Task details:
Every word in the data below belongs in your copy, exactly as given; the pictures do not.

Entries provided:
....................

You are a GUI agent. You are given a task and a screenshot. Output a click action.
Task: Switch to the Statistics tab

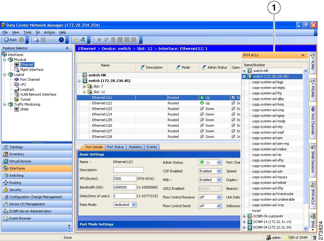(x=135, y=147)
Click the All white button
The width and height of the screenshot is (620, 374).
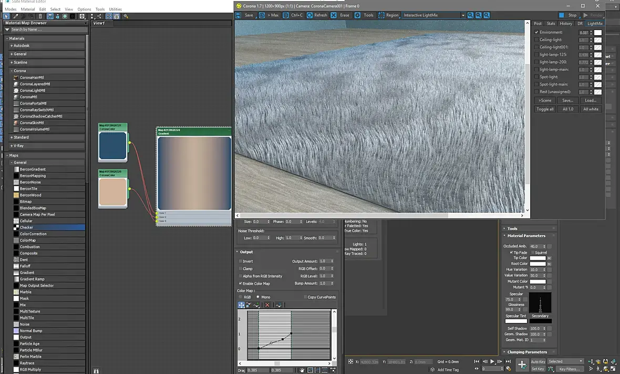pos(591,109)
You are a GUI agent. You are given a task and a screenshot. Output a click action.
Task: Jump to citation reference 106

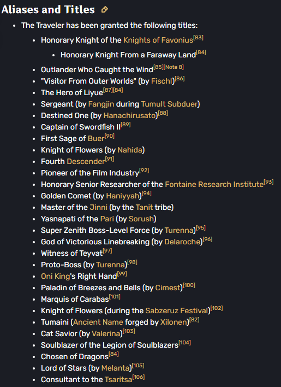[139, 377]
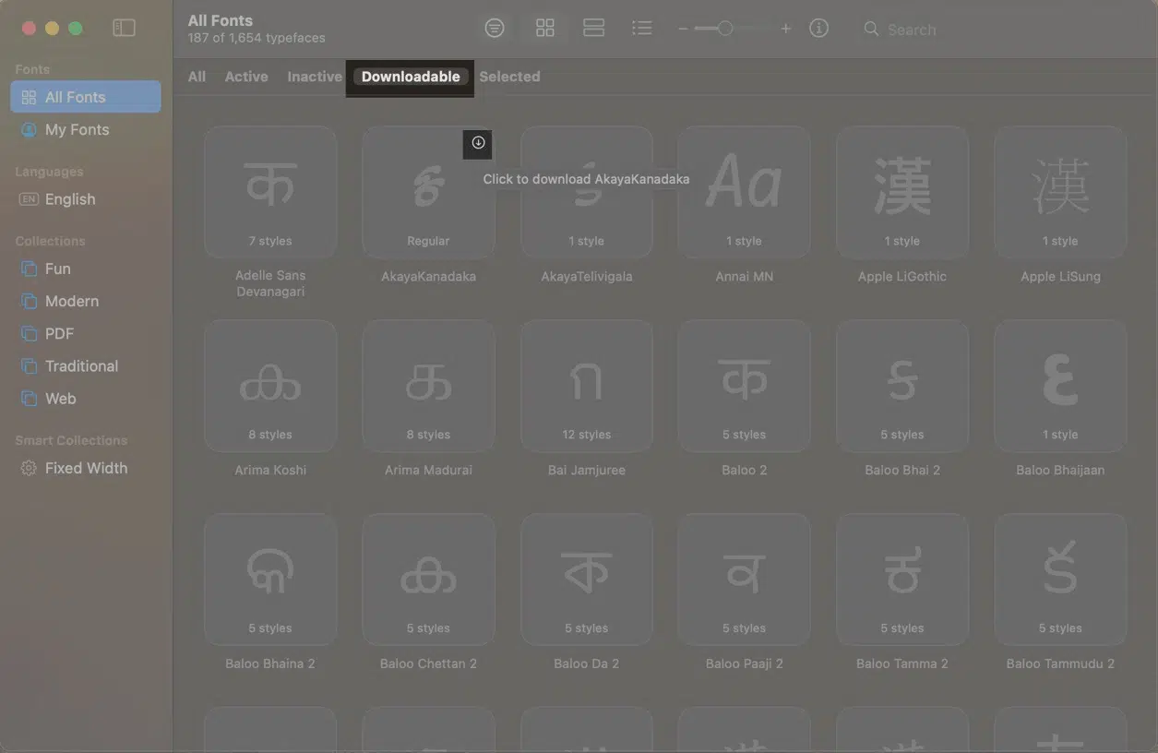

....................

Your solution:
You are a GUI agent. You are given a task and a screenshot. Output a click action.
Task: Switch to the Statistics tab

(x=135, y=147)
Click the All white button
The width and height of the screenshot is (620, 374).
pos(591,109)
You are a GUI agent. You are given a task and a screenshot. Output a click action.
Task: Jump to citation reference 106

[139, 377]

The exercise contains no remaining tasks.